Bitwarden CLI Compromised in Ongoing Checkmarx Supply Chain Campaign

The internet’s favorite “type-it-in-the-terminal” crowd woke up to a scare: the Bitwarden command‑line tool (version 2026.4.0) was caught with sneaky code after attackers slipped into a GitHub Action—an automated build script—in Bitwarden’s pipeline. Socket’s researchers say the bad stuff lived in a file called bw1.js and was tied to an ongoing Checkmarx supply chain campaign. Translation: someone tampered with the assembly line for one release and smuggled in malware.

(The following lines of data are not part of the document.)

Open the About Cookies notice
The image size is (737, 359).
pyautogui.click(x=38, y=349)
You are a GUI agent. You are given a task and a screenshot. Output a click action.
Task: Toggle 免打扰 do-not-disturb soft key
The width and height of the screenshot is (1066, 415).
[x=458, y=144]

Cue the comments: cynics rolled their eyes—“another day, another supply chain mess”—while worried users asked the only question that matters: “Did they get my passwords?” Others wanted to know if the browser extension or app was affected. So far, the spotlight is on the CLI package only, and it doesn’t auto‑update by itself; Socket says the investigation is ongoing. One user even blasted auto‑updates (like Snap) for potentially making this worse.

Then the drama escalated when a user claimed a harmless‑sounding bw list once spit out everything—including passwords and two‑factor codes—fueling a chorus of “never run CLI near shared screens.” Meme patrol arrived fast: “CI means ‘Compromised Immediately’,” and “GitHub Actions needs an Action to stop Actions.” Meanwhile, calmer heads echoed Socket’s advice: check your logs and rotate secrets if you used the affected version. Receipts: @bitwarden/cli 2026.4.0.